Exercise goal: What lines in the listing include "Click"? Return a copy of each.

Provided material:

*** Block opens ***

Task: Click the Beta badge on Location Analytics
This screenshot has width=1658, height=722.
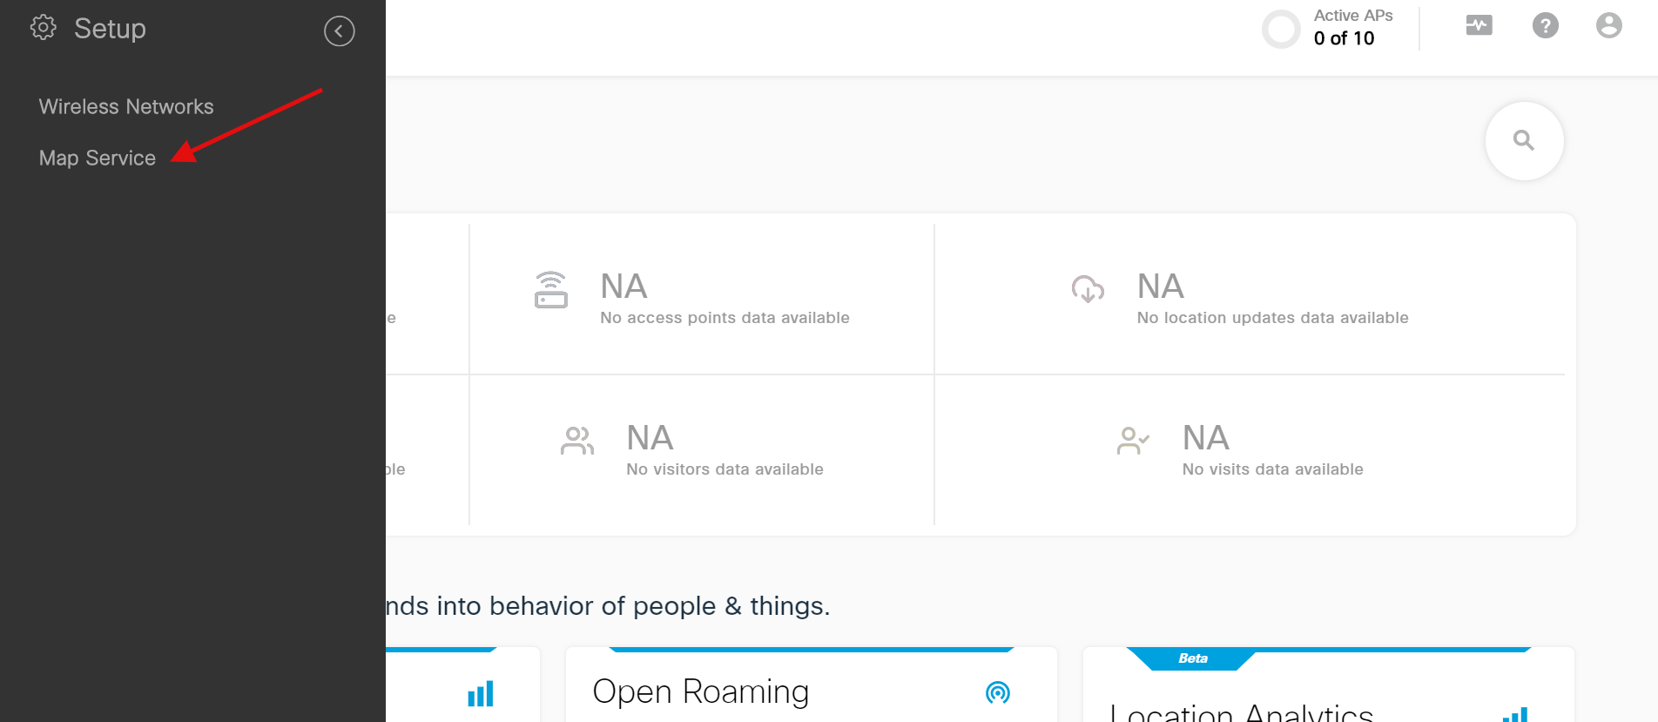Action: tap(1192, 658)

*** Block closes ***
*** Block opens ***

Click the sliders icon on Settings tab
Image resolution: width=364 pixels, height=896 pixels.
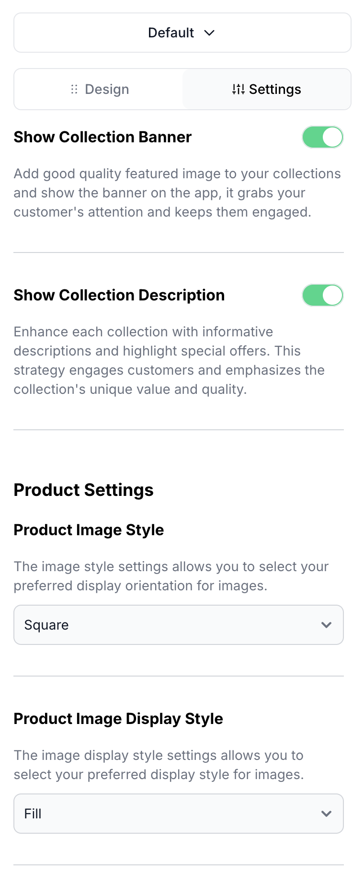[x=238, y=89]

*** Block closes ***

Written solution:
Task: Click the Beta badge on Location Analytics
Click the sliders icon on Settings tab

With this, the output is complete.